SOURCE MATERIAL Start Marker

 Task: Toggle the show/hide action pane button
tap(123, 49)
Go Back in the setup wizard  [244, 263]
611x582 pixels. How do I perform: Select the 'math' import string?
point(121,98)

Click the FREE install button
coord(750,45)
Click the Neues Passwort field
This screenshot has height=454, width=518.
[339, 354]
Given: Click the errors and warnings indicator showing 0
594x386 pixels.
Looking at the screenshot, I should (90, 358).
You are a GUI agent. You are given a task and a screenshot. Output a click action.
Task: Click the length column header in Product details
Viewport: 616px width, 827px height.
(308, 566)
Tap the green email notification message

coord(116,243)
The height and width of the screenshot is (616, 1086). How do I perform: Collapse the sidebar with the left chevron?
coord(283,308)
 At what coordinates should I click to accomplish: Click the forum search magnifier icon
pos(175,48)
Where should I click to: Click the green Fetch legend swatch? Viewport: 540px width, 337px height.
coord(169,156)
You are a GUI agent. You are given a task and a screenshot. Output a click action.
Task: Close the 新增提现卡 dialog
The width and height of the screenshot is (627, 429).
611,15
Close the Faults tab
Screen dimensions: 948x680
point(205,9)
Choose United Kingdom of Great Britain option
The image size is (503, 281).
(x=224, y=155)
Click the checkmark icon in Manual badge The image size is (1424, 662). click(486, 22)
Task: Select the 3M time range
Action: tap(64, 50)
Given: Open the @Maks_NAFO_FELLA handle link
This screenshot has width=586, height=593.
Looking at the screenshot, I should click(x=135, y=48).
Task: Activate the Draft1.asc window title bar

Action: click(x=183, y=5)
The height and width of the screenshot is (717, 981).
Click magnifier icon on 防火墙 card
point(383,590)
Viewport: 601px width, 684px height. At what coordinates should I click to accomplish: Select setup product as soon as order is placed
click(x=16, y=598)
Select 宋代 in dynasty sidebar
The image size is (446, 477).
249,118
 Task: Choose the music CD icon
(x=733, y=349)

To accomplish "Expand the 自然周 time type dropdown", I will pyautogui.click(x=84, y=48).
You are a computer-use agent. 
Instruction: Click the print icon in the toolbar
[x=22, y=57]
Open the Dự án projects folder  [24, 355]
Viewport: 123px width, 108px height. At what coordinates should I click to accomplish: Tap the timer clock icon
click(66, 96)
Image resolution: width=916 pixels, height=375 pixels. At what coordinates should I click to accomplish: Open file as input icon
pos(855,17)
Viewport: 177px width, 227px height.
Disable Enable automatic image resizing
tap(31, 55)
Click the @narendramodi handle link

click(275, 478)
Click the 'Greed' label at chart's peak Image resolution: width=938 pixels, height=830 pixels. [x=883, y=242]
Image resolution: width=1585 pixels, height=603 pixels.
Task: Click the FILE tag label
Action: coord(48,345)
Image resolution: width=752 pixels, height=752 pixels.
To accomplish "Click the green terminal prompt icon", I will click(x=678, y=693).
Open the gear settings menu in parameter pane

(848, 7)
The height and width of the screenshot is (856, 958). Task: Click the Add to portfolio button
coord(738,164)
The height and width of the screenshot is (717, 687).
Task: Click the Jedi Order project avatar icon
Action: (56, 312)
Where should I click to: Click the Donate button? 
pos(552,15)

SOURCE MATERIAL End Marker

▶ [WHAT THIS TASK INVOLVES]
Retype the records above in full, exactly.

▶ [RESULT OF THE TASK]
 Task: Toggle the show/hide action pane button
tap(123, 49)
Go Back in the setup wizard  [244, 263]
611x582 pixels. How do I perform: Select the 'math' import string?
point(121,98)

Click the FREE install button
coord(750,45)
Click the Neues Passwort field
This screenshot has height=454, width=518.
[339, 354]
Given: Click the errors and warnings indicator showing 0
594x386 pixels.
Looking at the screenshot, I should (90, 358).
You are a GUI agent. You are given a task and a screenshot. Output a click action.
Task: Click the length column header in Product details
Viewport: 616px width, 827px height.
(308, 566)
Tap the green email notification message

coord(116,243)
The height and width of the screenshot is (616, 1086). How do I perform: Collapse the sidebar with the left chevron?
coord(283,308)
 At what coordinates should I click to accomplish: Click the forum search magnifier icon
pos(175,48)
Where should I click to: Click the green Fetch legend swatch? Viewport: 540px width, 337px height.
coord(169,156)
You are a GUI agent. You are given a task and a screenshot. Output a click action.
Task: Close the 新增提现卡 dialog
The width and height of the screenshot is (627, 429).
611,15
Close the Faults tab
Screen dimensions: 948x680
point(205,9)
Choose United Kingdom of Great Britain option
The image size is (503, 281).
(x=224, y=155)
Click the checkmark icon in Manual badge The image size is (1424, 662). click(486, 22)
Task: Select the 3M time range
Action: tap(64, 50)
Given: Open the @Maks_NAFO_FELLA handle link
This screenshot has width=586, height=593.
Looking at the screenshot, I should click(x=135, y=48).
Task: Activate the Draft1.asc window title bar

Action: click(x=183, y=5)
The height and width of the screenshot is (717, 981).
Click magnifier icon on 防火墙 card
point(383,590)
Viewport: 601px width, 684px height. At what coordinates should I click to accomplish: Select setup product as soon as order is placed
click(x=16, y=598)
Select 宋代 in dynasty sidebar
The image size is (446, 477).
249,118
 Task: Choose the music CD icon
(x=733, y=349)

To accomplish "Expand the 自然周 time type dropdown", I will pyautogui.click(x=84, y=48).
You are a computer-use agent. 
Instruction: Click the print icon in the toolbar
[x=22, y=57]
Open the Dự án projects folder  [24, 355]
Viewport: 123px width, 108px height. At what coordinates should I click to accomplish: Tap the timer clock icon
click(66, 96)
Image resolution: width=916 pixels, height=375 pixels. At what coordinates should I click to accomplish: Open file as input icon
pos(855,17)
Viewport: 177px width, 227px height.
Disable Enable automatic image resizing
tap(31, 55)
Click the @narendramodi handle link

click(275, 478)
Click the 'Greed' label at chart's peak Image resolution: width=938 pixels, height=830 pixels. [x=883, y=242]
Image resolution: width=1585 pixels, height=603 pixels.
Task: Click the FILE tag label
Action: coord(48,345)
Image resolution: width=752 pixels, height=752 pixels.
To accomplish "Click the green terminal prompt icon", I will click(x=678, y=693).
Open the gear settings menu in parameter pane

(848, 7)
The height and width of the screenshot is (856, 958). Task: Click the Add to portfolio button
coord(738,164)
The height and width of the screenshot is (717, 687).
Task: Click the Jedi Order project avatar icon
Action: (56, 312)
Where should I click to: Click the Donate button? 
pos(552,15)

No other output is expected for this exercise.